И вдруг бас неожиданно грянул как гром:
— «О-ка-я-нный!»
В толпе прошла волна вздохов.
— «Тр-ре-пе-щу!..» — могучим ударом разразился полный и светлый голос, словно это было проклятие неба…
И когда весь хор, как бы придавленный этим ударом, прошептал тихо и страшно, словно низвергнутый в преисподнюю, с октавой, едва доходящей из бездны, и казалось, что сюда уже доносятся чуть слышные голоса ада:
— «Страшнаго… суднаго… дне»… — в этот момент передняя половина толпы как один человек опустилась на колени, сама не замечая этого, и в шелесте вздохов тонкими струйками мелькали всхлипывания.
А Урбанов, преобразившийся, с глазами, устремлёнными в самый верх купола, всё ещё стоял с прижатыми к груди руками, и голос его всё ещё замирал нежным, плачущим звуком.
После мрачного падения в грязь порока, со дна трущобы, — он явился в храм и теперь вновь ощущал в своей груди жгучее чувство вдохновения, душа его вновь восстала из тёмной бездны и на момент осветилась чудным светом красоты и таланта.
Между певцом и толпой вдруг почувствовалась какая-то связь, словно в воздухе внезапно протянулись тонкие серебристые нити.

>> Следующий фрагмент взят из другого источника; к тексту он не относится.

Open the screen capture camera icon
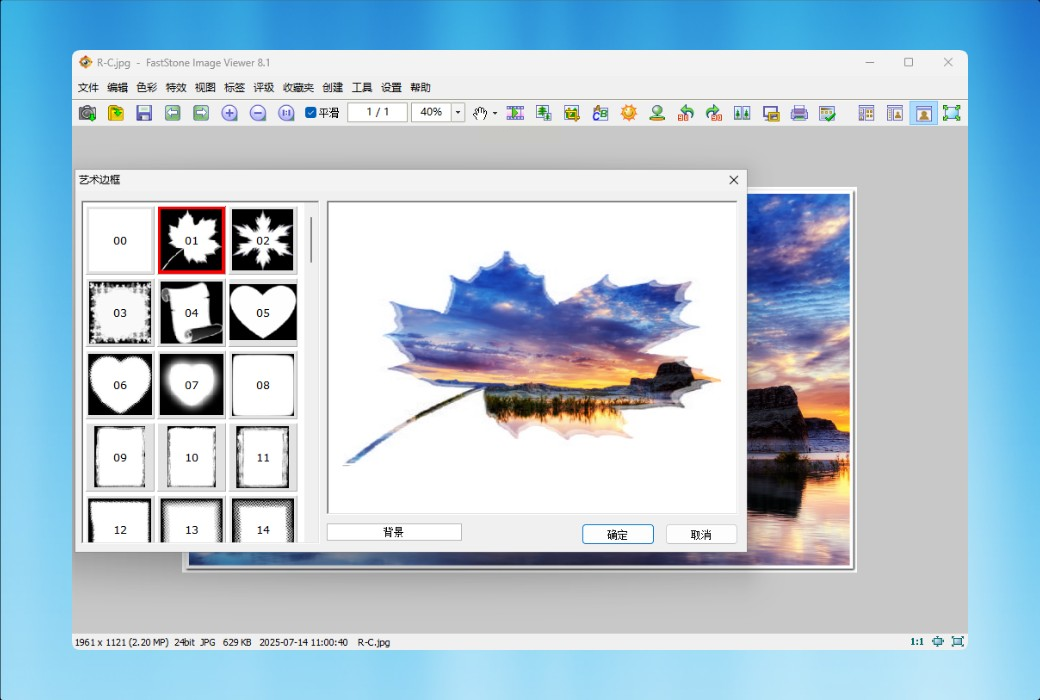 pyautogui.click(x=88, y=113)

Первые лучи восходящего солнца ударили в разноцветные стёкла узких окон… Словно золотые струны задрожали они в голубом воздухе собора, и одели в золото и пурпур жалкие лохмотья певца, и ярко осветили его бледное лицо, орошённое слезами. Солнце как будто охорашивало его, оставляя в тени картинный полукруг хора и безмолвную, коленопреклонённую толпу народа. Казалось, что она, эта толпа, всё ещё слушает звуки, которые давно уже умерли под чёрными сводами старого собора.